By Andrew Whitelaw | Source: USDA
The USDA released the World Agricultural Supply and Demand Estimates (WASDE) for August. The report however did not provide the support required for a market rally. This short report will look at the forecasts for the world wheat and corn crop.
Crop forecasts, like any other forecasts, are just a prediction. Therefore, it’s worthwhile reading our article published last month asking ‘Are crop forecasts a load of old bulltish?’ to keep some perspective when reading forecast reports.
In relation to wheat the report was neutal-bearish, with unfortunately little in the way of impact on prices. The global wheat crop was projected to increase by 4.9mmt from the July projections, however this is somewhat offset by a 9mmt reduction in the EU. The increase has come from increases in the Black Sea, Australia and USA.
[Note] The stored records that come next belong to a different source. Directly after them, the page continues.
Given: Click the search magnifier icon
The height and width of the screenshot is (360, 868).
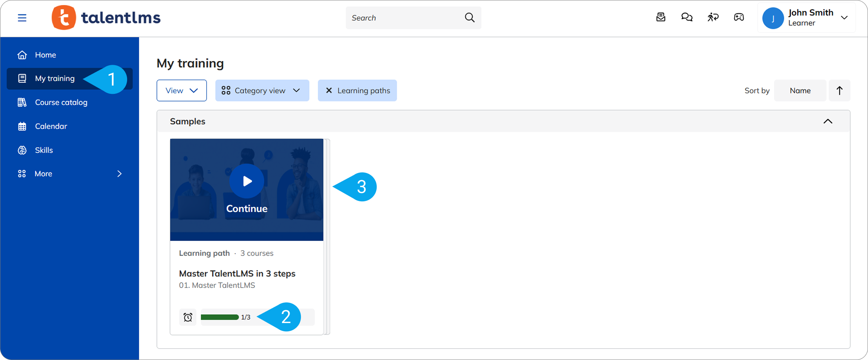Looking at the screenshot, I should coord(469,17).
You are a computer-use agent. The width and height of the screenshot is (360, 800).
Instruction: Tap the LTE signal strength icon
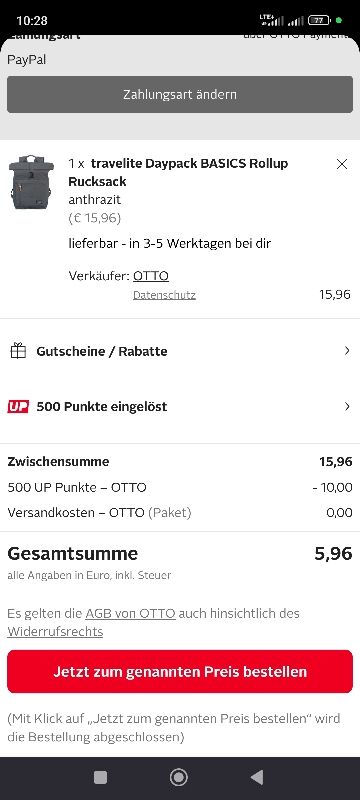click(271, 20)
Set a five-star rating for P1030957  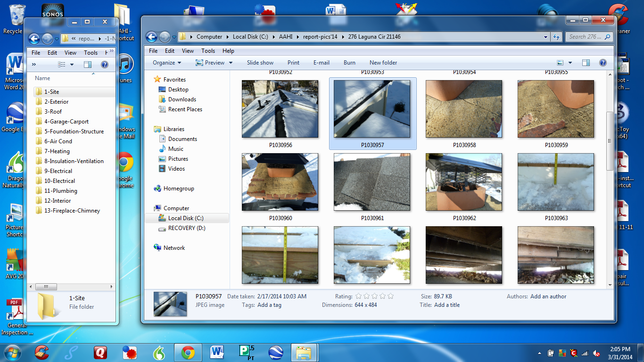point(390,296)
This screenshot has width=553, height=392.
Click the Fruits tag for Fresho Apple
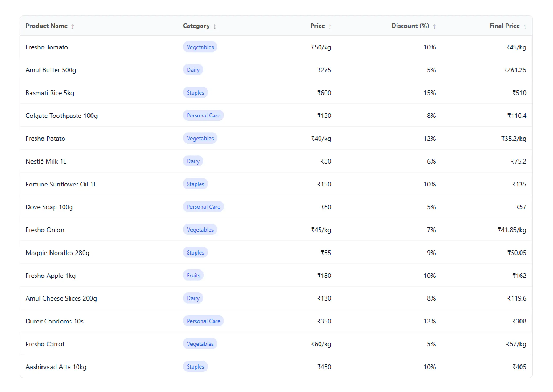tap(193, 275)
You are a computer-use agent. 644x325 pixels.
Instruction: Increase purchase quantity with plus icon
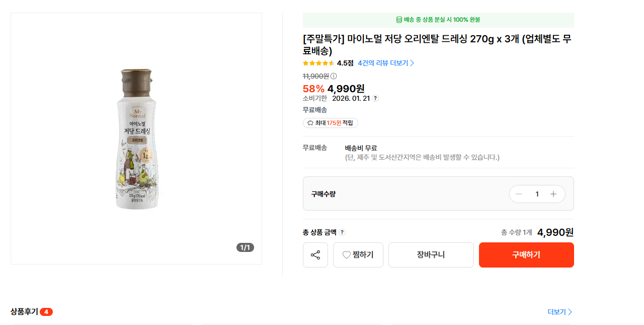553,194
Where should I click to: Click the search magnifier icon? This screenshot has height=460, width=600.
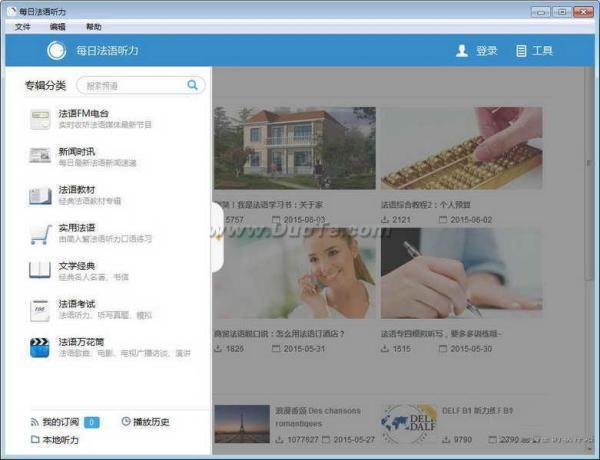click(192, 86)
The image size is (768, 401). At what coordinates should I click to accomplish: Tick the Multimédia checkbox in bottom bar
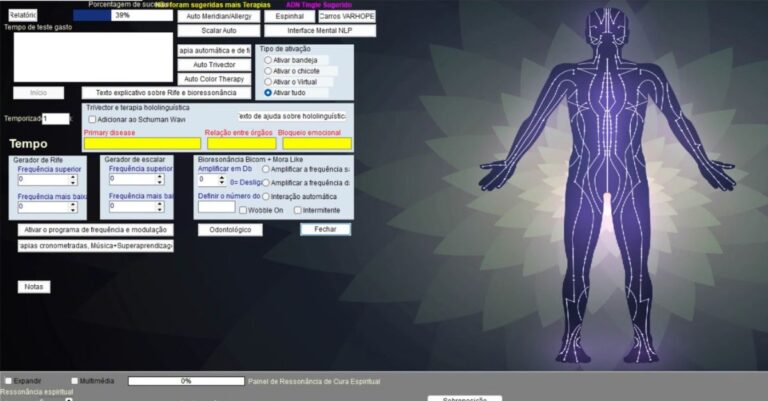(x=73, y=380)
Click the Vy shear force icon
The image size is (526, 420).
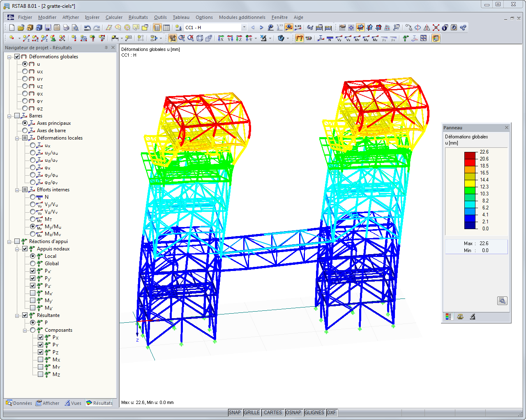pyautogui.click(x=339, y=39)
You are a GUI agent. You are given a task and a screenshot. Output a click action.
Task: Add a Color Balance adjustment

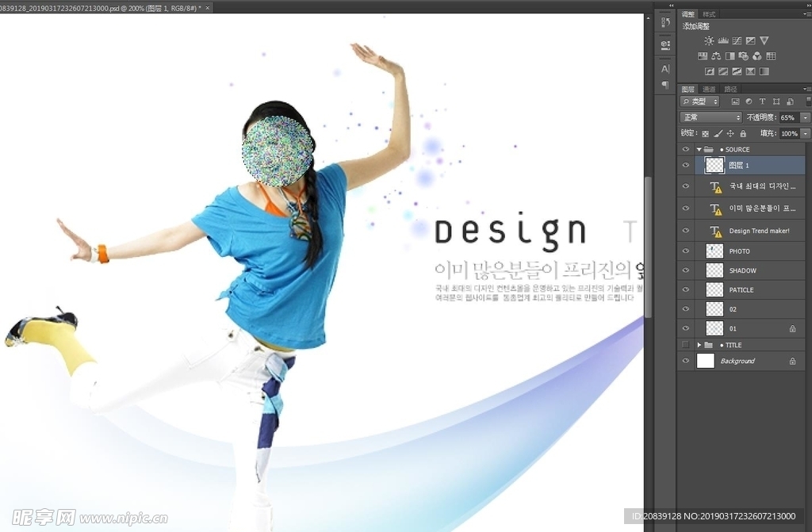[x=716, y=56]

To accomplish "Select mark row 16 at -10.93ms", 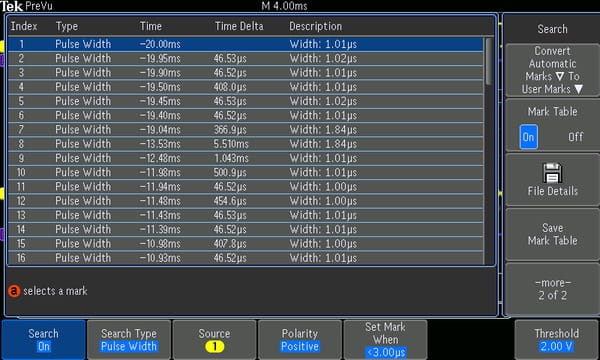I will [246, 258].
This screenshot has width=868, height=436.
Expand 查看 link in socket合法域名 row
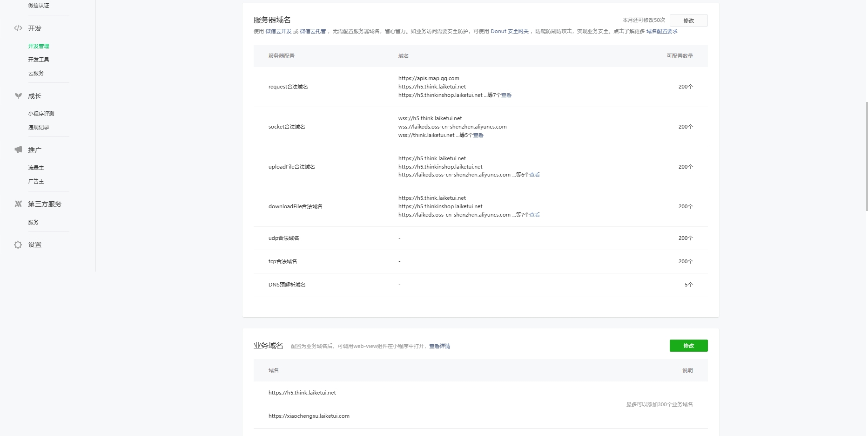pos(478,135)
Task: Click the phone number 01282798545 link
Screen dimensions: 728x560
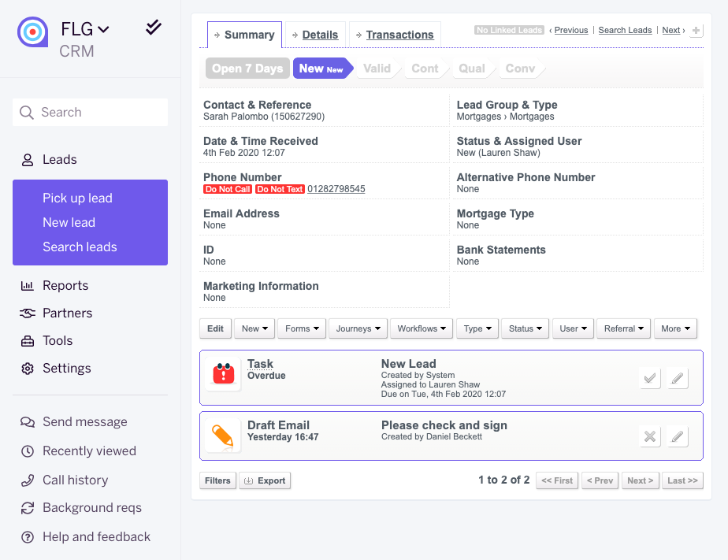Action: (x=336, y=189)
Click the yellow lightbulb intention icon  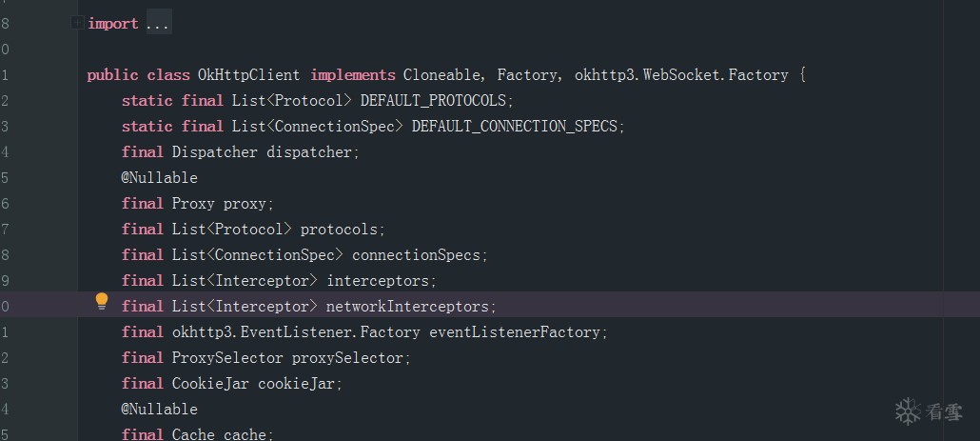tap(102, 303)

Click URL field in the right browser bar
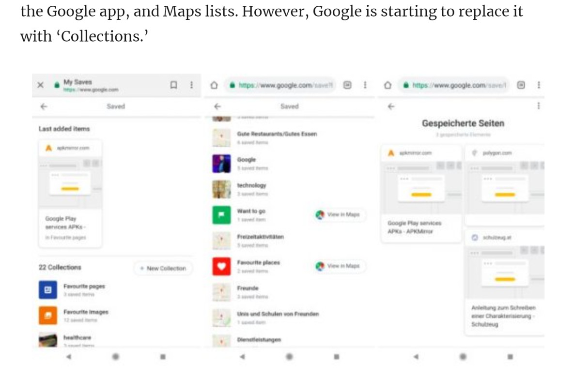[454, 85]
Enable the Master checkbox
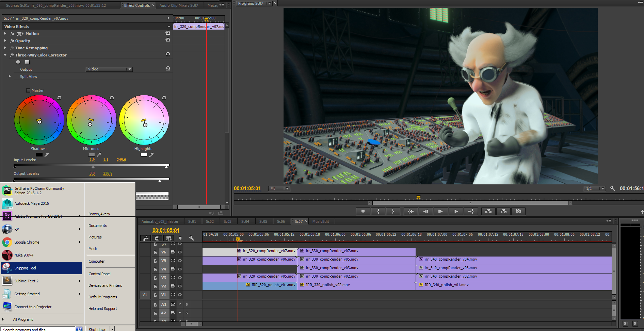644x331 pixels. [x=28, y=90]
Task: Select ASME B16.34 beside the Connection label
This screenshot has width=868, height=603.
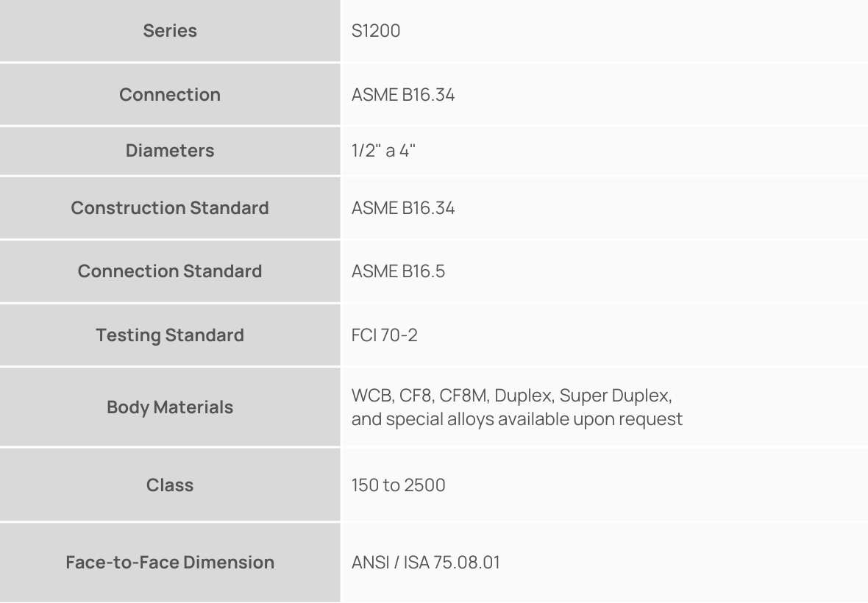Action: point(403,95)
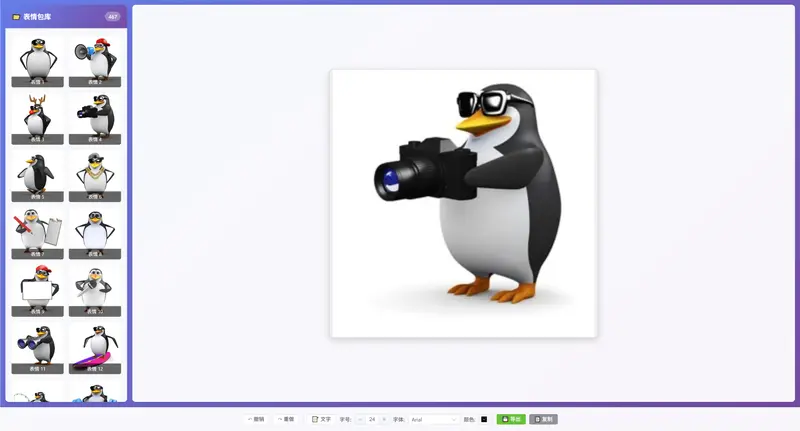Image resolution: width=800 pixels, height=431 pixels.
Task: Pick the binoculars penguin 表情 11
Action: [x=37, y=346]
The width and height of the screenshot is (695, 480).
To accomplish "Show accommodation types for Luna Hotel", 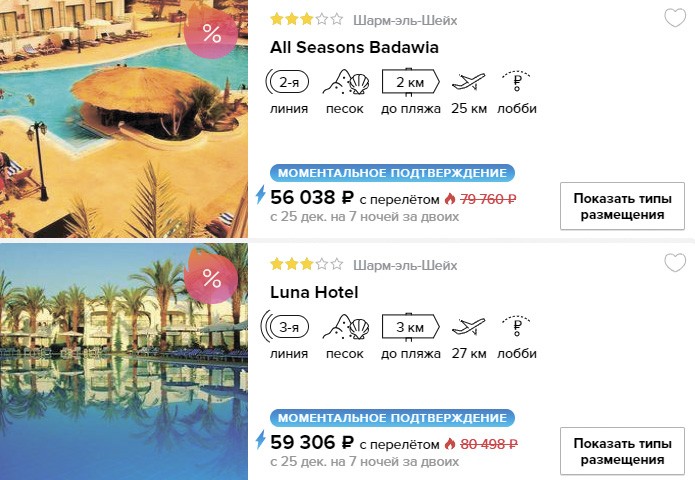I will point(622,451).
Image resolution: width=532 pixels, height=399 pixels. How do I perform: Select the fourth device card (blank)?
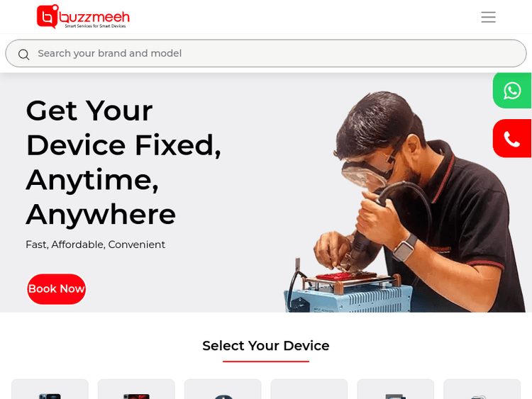309,389
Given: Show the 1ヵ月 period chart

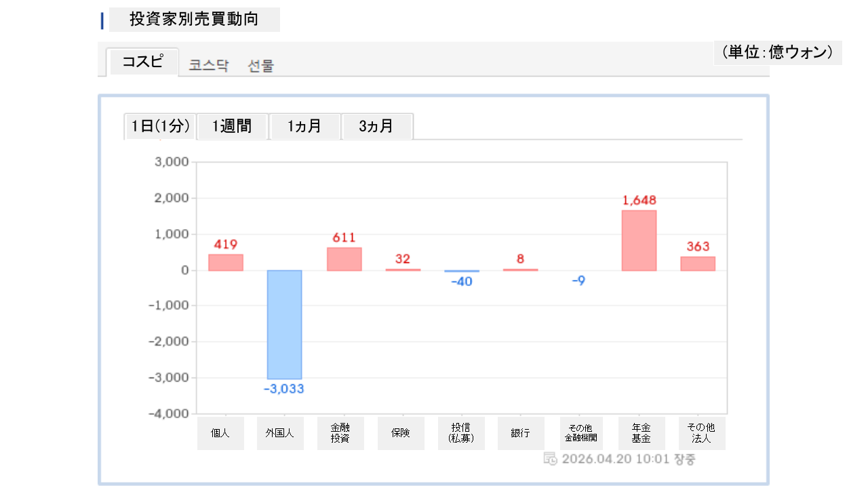Looking at the screenshot, I should click(304, 126).
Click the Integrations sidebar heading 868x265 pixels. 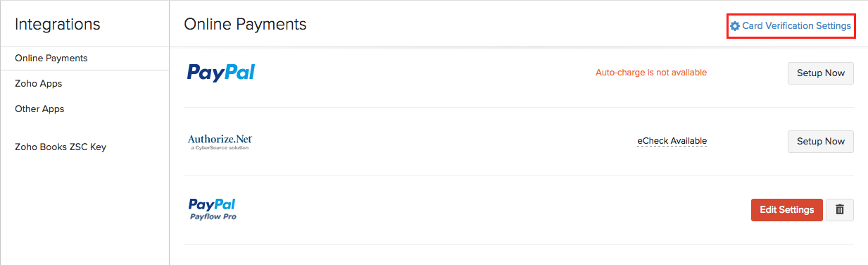58,24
The Russian crop in particular has received a 7mmt upgrade, which will lead to Russia being the largest wheat exporter this year at 30mmt of exportable surplus. As expected the USDA increased the Australian crop to 26.5mmt (+1mmt), which is unsurprising given the favourable weather which many have received.
In order to keep a positive spin on the numbers, we can see that in the past four seasons the world has had considerably more supply than demand, however that spread is narrowing (figure 1). However, it was pointed out in last month’s update on the WASDE that this increased consumption required prices to remain low.
In corn we see further increases in production with a 1.7% increase month on month. The global corn crop will be the largest on record, however many forecasters have commented that they believe the yield estimates for the US are too high. It is quite clear however that even with some fine tuning of corn yields this is still a bumper crop (figure 2).
The overall picture is not attractive for prices, with both corn and wheat end-stocks predicted to be at extremely high levels. The market now has little in the way of potential production issues between now and the Australian harvest, limiting the upside potential for prices however hopefully placing a floor in the market.
The USDA report has largely backed up what the industry was expecting, the world is sitting on too much grain. The hope for something to go wrong and provide the impetus for a rally in prices is largely fading.
It is important that farmers create a strategy for a low priced environment.